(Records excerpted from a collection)
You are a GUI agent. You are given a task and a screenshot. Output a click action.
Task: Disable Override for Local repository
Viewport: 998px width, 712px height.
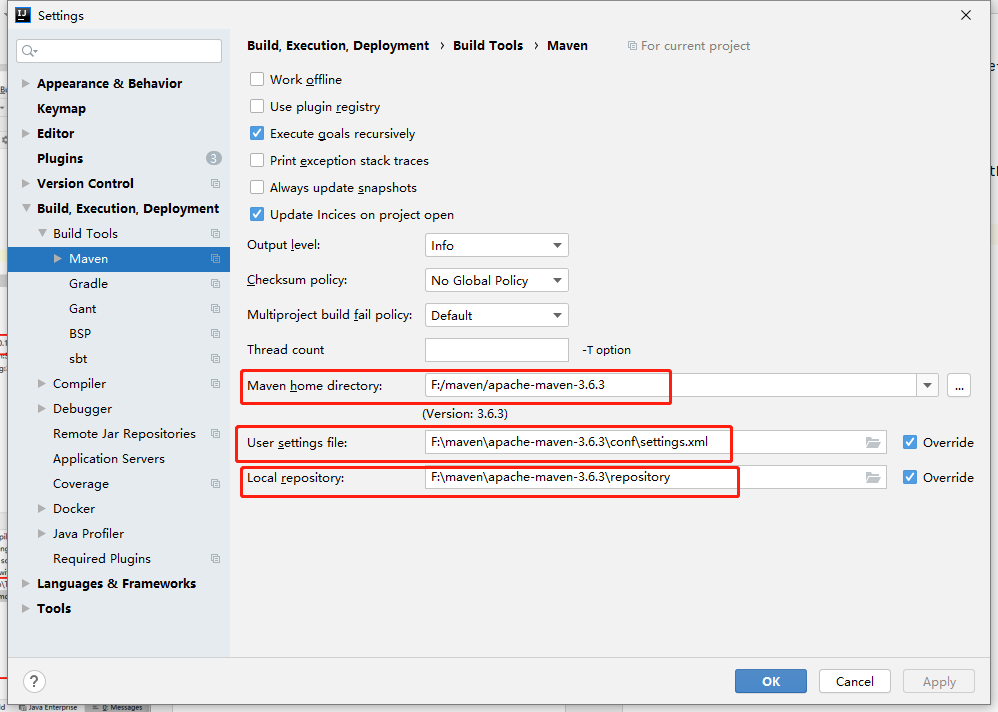pyautogui.click(x=910, y=477)
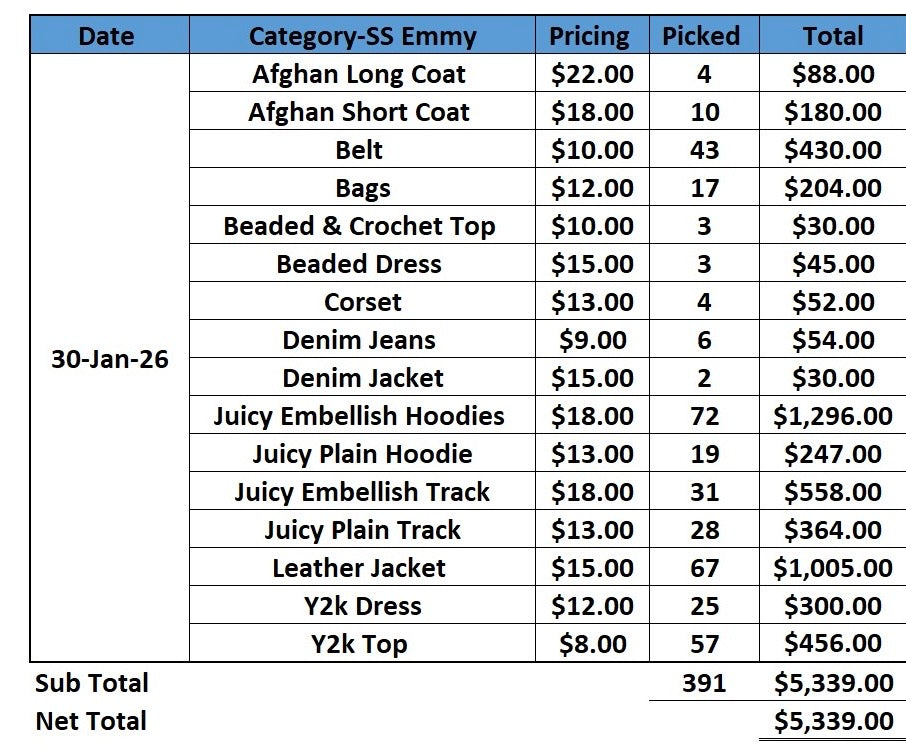The image size is (906, 752).
Task: Click the Corset category cell
Action: [362, 301]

**Activity**
Could you please return the entries above exactly, minus the pictures?

**Task answer**
You are a GUI agent. You are given a task and a screenshot. Output a click action.
Task: Disable Override for Local repository
Viewport: 998px width, 712px height.
pyautogui.click(x=910, y=477)
The image size is (906, 752).
Task: Click the Corset category cell
Action: [362, 301]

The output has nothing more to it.